Di kawasan Glodok, Jakarta Barat, berdiri sebuah gereja yang berbeda dari gereja Katolik pada umumnya, Gereja Santa Maria de Fatim atau yang sering juga disebut Gereja De Fatma. Bangunan berusia sekitar 80 tahun itu memiliki arsitektur yang lebih mirip klenteng dibandingkan gereja Katolik pada umumnya.
Awalnya, bangunan itu merupakan rumah milik seorang saudagar Tionghoa pada 1950-an. Saudagar tersebut kemudian berpindah keyakinan dan memeluk agama Katolik.
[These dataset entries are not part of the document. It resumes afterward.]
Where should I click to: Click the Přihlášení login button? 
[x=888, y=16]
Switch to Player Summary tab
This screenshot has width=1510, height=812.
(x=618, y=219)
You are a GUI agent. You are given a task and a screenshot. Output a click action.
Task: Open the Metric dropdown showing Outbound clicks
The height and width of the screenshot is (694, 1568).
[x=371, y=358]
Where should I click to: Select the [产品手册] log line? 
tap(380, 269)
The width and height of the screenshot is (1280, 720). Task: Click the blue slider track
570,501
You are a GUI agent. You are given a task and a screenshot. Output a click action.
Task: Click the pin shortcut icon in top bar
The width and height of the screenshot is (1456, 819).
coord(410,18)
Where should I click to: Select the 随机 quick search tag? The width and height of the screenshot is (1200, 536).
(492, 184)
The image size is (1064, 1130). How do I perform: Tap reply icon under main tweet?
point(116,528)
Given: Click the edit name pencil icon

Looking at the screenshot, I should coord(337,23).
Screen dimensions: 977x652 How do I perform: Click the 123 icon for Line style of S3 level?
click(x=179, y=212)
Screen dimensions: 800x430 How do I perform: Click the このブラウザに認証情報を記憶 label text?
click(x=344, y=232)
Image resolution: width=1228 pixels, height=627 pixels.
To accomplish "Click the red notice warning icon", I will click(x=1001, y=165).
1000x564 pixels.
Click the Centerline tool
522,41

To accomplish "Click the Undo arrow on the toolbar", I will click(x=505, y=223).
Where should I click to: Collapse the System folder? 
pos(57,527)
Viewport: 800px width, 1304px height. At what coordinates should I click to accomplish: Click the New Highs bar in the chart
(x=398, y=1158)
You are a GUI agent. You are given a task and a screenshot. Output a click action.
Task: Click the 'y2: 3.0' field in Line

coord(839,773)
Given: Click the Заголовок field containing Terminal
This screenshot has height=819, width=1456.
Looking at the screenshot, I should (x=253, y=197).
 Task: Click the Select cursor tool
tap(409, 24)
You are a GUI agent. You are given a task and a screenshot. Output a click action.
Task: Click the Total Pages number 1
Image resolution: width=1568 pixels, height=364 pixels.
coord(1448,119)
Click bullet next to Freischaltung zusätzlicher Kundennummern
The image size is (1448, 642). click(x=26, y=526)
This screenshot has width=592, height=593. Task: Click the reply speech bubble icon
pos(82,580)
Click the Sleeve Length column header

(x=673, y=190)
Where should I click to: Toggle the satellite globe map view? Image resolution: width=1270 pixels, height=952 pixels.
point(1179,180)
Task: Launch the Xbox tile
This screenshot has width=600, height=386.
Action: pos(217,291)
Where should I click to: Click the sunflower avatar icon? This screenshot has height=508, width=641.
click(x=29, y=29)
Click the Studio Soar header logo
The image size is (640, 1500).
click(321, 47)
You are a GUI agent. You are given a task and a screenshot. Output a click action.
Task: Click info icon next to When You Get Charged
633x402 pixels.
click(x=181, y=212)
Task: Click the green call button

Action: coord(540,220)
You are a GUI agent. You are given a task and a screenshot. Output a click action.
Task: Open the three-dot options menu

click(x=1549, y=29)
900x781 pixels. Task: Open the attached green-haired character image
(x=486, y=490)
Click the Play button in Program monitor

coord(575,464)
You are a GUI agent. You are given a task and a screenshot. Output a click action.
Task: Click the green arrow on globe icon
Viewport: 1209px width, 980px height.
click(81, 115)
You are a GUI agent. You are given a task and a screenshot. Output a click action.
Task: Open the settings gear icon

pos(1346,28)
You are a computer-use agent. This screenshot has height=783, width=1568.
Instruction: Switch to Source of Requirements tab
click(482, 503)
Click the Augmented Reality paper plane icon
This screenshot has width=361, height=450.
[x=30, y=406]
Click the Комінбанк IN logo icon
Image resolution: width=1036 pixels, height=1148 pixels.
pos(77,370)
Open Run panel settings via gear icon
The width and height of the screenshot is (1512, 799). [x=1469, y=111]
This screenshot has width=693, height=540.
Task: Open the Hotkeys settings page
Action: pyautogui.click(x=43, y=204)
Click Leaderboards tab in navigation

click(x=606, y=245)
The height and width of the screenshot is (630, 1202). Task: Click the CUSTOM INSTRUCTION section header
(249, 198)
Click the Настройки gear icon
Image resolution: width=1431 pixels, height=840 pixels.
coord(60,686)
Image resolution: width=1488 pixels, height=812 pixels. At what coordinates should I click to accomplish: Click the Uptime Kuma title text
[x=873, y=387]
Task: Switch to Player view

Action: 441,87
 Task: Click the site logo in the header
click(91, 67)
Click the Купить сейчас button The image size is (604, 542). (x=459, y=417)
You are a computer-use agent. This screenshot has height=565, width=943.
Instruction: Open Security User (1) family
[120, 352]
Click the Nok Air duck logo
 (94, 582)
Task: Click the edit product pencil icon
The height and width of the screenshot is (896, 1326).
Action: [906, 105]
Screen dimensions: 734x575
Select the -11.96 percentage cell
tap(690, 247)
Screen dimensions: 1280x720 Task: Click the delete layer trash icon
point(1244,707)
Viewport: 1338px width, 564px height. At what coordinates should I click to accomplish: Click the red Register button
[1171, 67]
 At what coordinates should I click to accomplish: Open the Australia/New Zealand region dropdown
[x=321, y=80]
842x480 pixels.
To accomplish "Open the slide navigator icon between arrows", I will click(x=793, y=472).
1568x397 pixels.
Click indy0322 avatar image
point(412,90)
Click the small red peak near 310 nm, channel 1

Sebagai ungkapan cinta dan devosinya, dia menyerahkan rumah tersebut untuk dijadikan gereja. Sejak saat itu, berdirilah Gereja Santa Maria de Fatima yang kita kenal sekarang.
Dari luar, suasana kuno langsung terasa. Bangunannya menggunakan warna merah dominan khas budaya Tionghoa. Di bagian kanan halaman, berdiri patung Bunda Maria sebagai penanda identitas Katolik, sementara bangunan utama tetap mempertahankan struktur arsitektur rumah Tionghoa tradisional.
Masuk ke dalam, nuansa Tionghoa semakin terasa kuat. Dinding merah, ornamen emas, altar serba merah, hingga ukiran-ukiran bergaya oriental menjadi elemen utama interiornya. Bahkan, sosok Yesus dan Bunda Maria digambarkan dengan wajah Tionghoa atau “Chinois”.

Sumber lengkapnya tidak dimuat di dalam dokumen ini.